Right-wing critics have also questioned the record of the NED and its affiliate organizations. In an analysis written for the libertarian- conservative Cato Institute, Barbara Conry wrote that the NED’s “mischief overseas” has amounted to U.S. taxpayers funding “special-interest groups to harass the duly elected governments of friendly countries, interfere in foreign elections, and foster the corruption of democratic movements.” Last year, Rep. Ron Paul (R-Texas) took aim at the NED – particularly the roles of NDI and IRI – writing that the purposes for which both organizations are utilized elsewhere in the world “would be rightly illegal in the United States.”
The apparently impromptu public protest in the Ukraine following the now-rescinded win by Russia’s favored candidate, Victor Yanukovich, is believed to have been at least partly orchestrated by the NED. According to reports in the British Guardian, both NDI and IRI were involved in developing popular campaigns in support of Victor Yushchenko, the opposition candidate favored in the West whose defeat was immediately followed by condemnations of vote fraud in by both the U.S. State Department and the U.S. mass media. The Associated Press reported on Dec. 10 that the Bush administration spent $65 million over the past two years to support opposition candidates in Ukraine.

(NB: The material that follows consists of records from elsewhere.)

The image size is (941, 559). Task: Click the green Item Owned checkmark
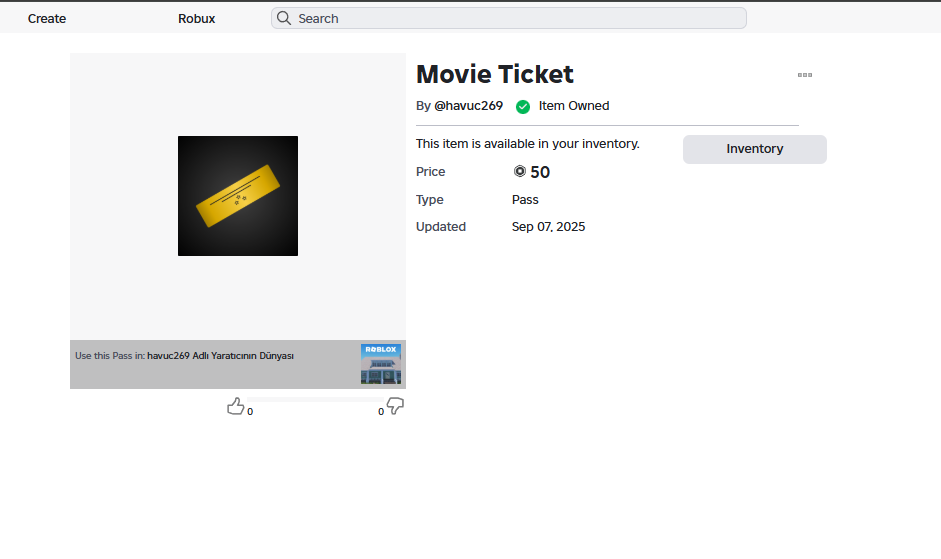point(523,106)
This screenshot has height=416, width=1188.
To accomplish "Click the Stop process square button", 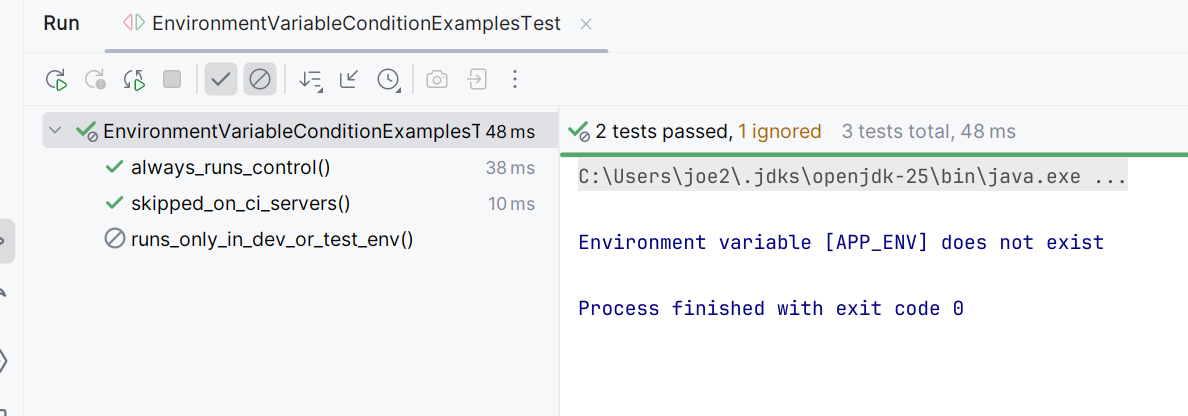I will coord(172,79).
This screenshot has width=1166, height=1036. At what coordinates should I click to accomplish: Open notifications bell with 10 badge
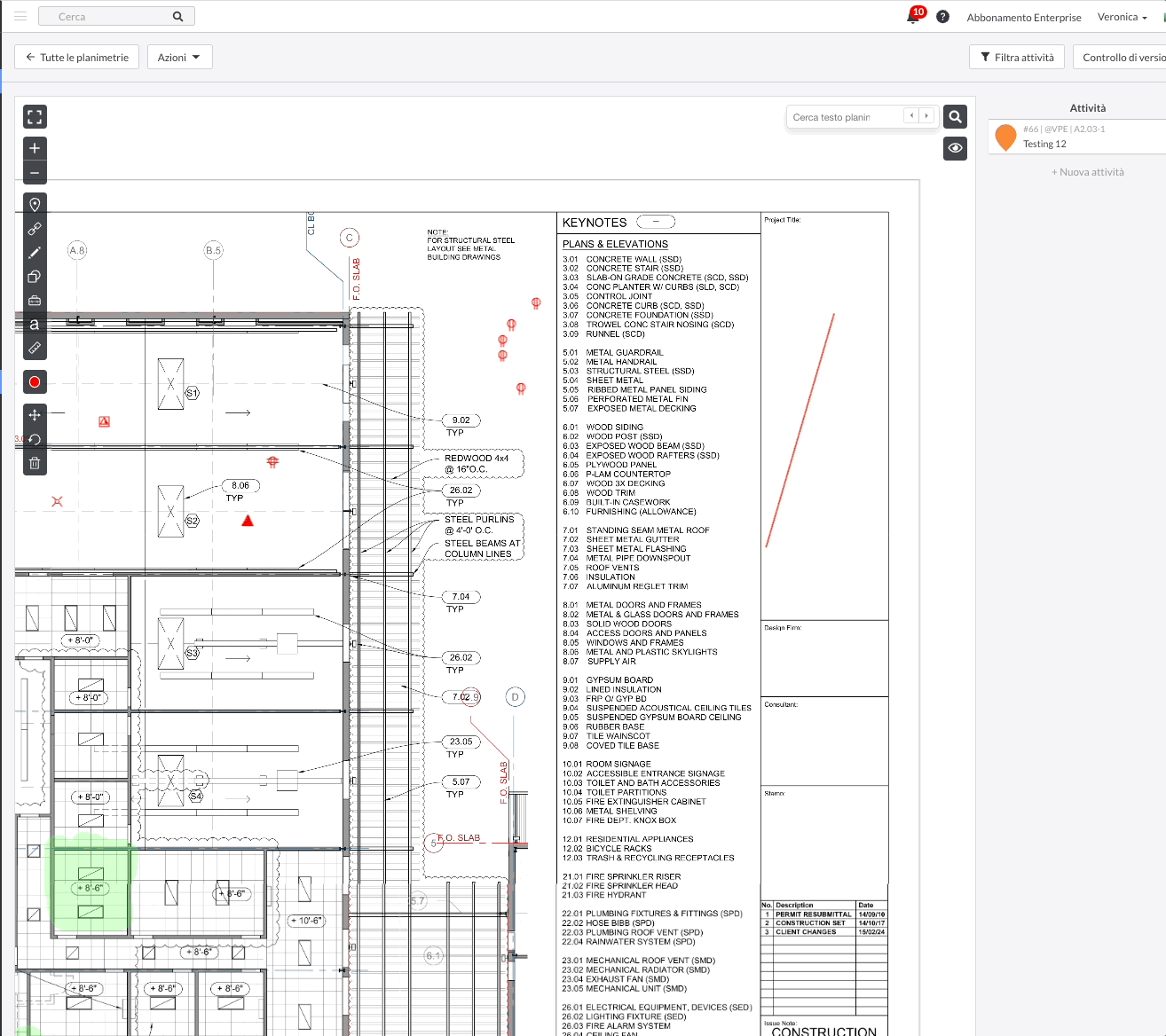[913, 17]
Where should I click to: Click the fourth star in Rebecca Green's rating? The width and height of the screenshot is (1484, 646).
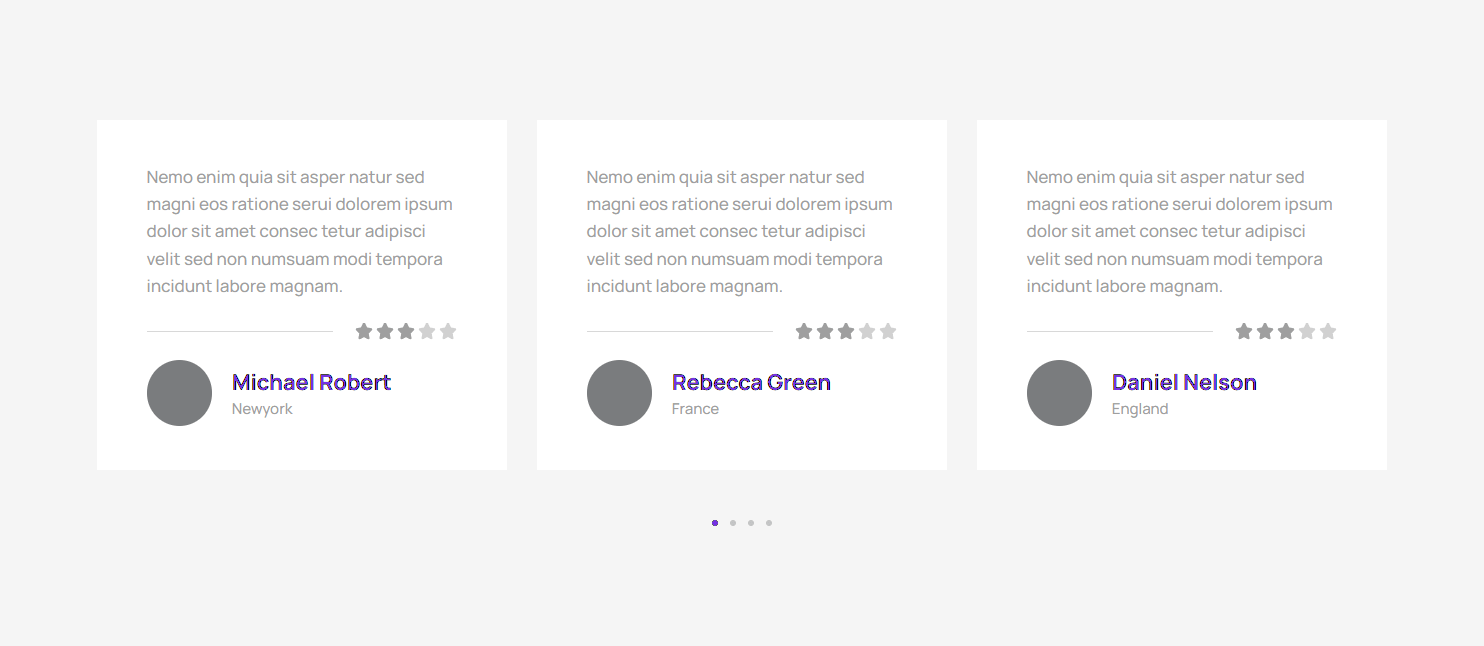pyautogui.click(x=867, y=331)
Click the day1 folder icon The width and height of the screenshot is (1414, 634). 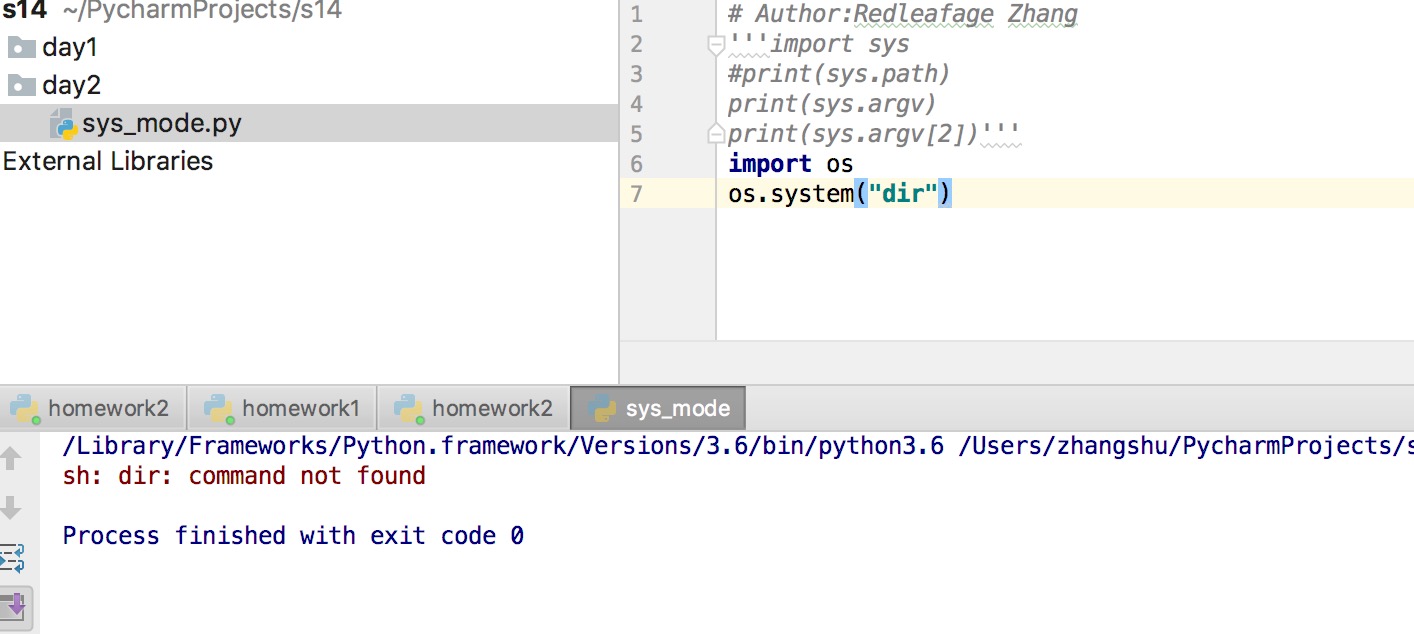[x=21, y=48]
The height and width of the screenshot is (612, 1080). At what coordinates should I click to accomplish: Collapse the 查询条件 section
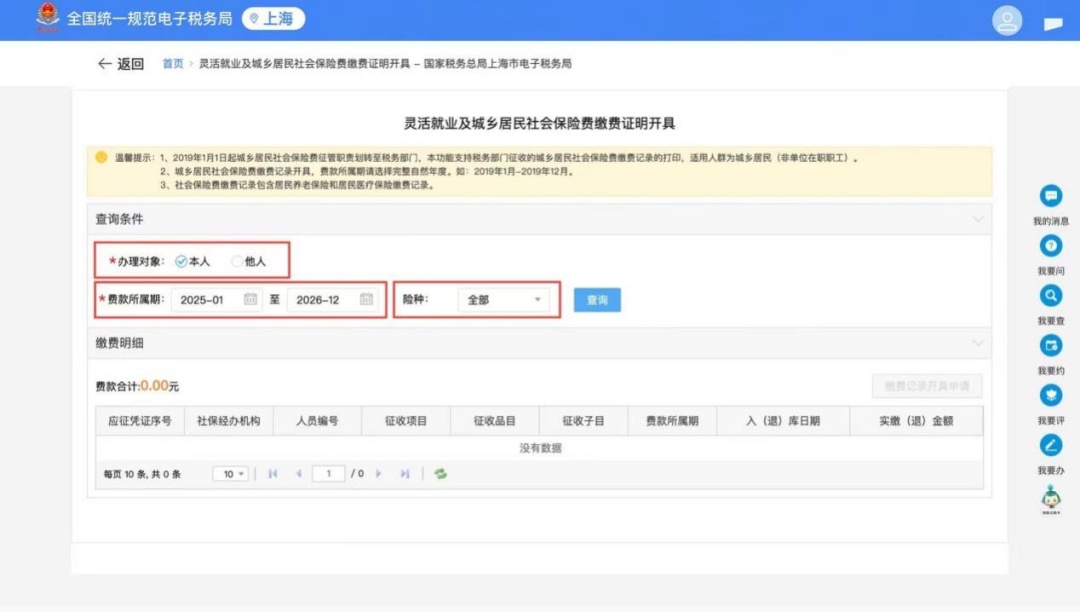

One of the mechanisms U.S.-backed groups typically use to challenge unfavorable election results is exit polls and other tracking methods, which almost invariably show Washington’s preferred candidates to have edged out their opponents. It is unclear whether IRI will engage in any exit polling or other verification methods on Jan. 30, but Campbell said NDI will not, citing “security and logistical” concerns that would render such activity impossible.
Regardless of how the Jan. 30 elections turn out, U.S.-backed nongovernmental organizations are likely to be involved in Iraq well into the future. “We’re digging in for the long haul,” said Campbell. “I would fully anticipate NDI being in Iraq five years from now or ten years from now.”